Lo spin-off di Huawei vive oramai di luce propria e con l’ultimo aggiornamento mira proprio a scalzare dal trono il brand proprietario
Difficilmente una compagnia “occidentale”, nel senso più strategico del termine, avrebbe fatto una mossa del genere. Honor è un brand di proprietà Huawei, rivolto negli ultimi anni alla fascia di mercato medio-bassa. Con un’idea del genere, la multinazionale cinese si era garantita la copertura di tutti i segmenti smartphone, con linee dedicate a utenti con necessità differenti. Eppure, già dal 2016, Honor ha cominciato a intraprendere un percorso diverso, posizionandosi come uno spin-off in grado di proporre prodotti qualitativamente ottimi e dal prezzo concorrenziale. Non a caso, Honor 8 è stato, ed è ancora, uno dei migliori telefonini Android in circolazione, che nella nuova variante “Pro” si trasforma in un temuto concorrente per tutti, persino per la stessa Huawei. Per quale motivo? Specifiche e design di Honor 8 Pro diventano colonna portante di un terminale che si pone come valida alternativa ai modelli più conosciuti, mantenendo un costo per l’utente finale che gli altri si sognano.
Come è fatto
A poco più di 500 euro (comunque il prezzo più alto raggiunto da un Honor), ci si porta a casa uno smartphone con un display Quad HD da 5,7 pollici (un filino meno del Galaxy S8), processore Kirin 960 (lo stesso di Huawei P10 e Mate 9), ben 6 GB di RAM e 64 GB di storage interno, con estensione microSD. Da lode la batteria che pesa 4.000 mAh, più dei top di gamma dei competitor e le tre fotocamere: una frontale senza particolare lode per i selfie e due sul retro, proprio come sul P10, seppur senza la co-ingegnerizzazione di Leica. Queste consentono di scattare foto di qualità anche in modalità 3D e di registrare video in 4K, un must oramai per i device di nuova generazione.
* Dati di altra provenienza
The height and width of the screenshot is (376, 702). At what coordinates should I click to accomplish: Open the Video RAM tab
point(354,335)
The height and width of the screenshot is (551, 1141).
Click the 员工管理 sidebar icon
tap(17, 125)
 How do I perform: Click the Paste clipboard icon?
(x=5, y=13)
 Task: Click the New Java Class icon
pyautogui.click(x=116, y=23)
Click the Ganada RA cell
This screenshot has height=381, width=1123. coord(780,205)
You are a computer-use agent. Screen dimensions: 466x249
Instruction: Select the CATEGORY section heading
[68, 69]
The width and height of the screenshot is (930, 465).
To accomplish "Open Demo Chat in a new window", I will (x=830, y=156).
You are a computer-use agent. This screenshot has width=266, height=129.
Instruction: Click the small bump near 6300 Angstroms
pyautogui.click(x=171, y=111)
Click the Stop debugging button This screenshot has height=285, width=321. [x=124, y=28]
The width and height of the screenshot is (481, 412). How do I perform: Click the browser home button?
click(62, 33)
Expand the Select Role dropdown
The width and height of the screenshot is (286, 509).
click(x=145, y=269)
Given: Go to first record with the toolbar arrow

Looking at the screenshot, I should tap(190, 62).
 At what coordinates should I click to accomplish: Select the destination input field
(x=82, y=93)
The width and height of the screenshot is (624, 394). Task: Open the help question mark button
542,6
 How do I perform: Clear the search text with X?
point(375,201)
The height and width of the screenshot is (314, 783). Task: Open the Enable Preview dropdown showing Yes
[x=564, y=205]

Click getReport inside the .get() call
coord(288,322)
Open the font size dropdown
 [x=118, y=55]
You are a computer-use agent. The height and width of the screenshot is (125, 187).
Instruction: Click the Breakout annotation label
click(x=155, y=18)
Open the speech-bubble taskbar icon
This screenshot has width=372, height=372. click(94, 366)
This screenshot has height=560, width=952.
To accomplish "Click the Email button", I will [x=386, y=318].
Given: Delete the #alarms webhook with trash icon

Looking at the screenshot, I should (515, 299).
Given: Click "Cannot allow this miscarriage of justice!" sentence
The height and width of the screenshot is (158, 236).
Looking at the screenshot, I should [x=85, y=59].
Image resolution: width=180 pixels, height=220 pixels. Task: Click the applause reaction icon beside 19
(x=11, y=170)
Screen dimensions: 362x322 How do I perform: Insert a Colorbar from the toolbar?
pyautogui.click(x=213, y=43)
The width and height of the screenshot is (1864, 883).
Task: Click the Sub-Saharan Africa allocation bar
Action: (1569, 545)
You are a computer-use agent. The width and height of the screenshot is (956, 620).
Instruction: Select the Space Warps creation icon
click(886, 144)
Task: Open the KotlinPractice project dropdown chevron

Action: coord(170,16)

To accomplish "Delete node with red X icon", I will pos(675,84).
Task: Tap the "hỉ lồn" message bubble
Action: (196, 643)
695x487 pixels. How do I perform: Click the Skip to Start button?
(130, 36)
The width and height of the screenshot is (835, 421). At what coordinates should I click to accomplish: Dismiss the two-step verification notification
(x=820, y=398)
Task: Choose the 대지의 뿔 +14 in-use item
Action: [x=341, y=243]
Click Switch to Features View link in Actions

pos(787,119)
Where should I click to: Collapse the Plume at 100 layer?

Ma il concetto più interessante è quello già fatto proprio da Samsung, che ha creato un ecosistema Gear intorno al quale far ruotare i suoi cellulari. Ecco allora che Honor 8 Pro può essere inserito in un paio di visori VR autoctoni (non nei Daydream di Google però) con una piattaforma sviluppata dalla casa da cui prelevare app e giochi, un po’ come l’Oculus Store dei Gear VR.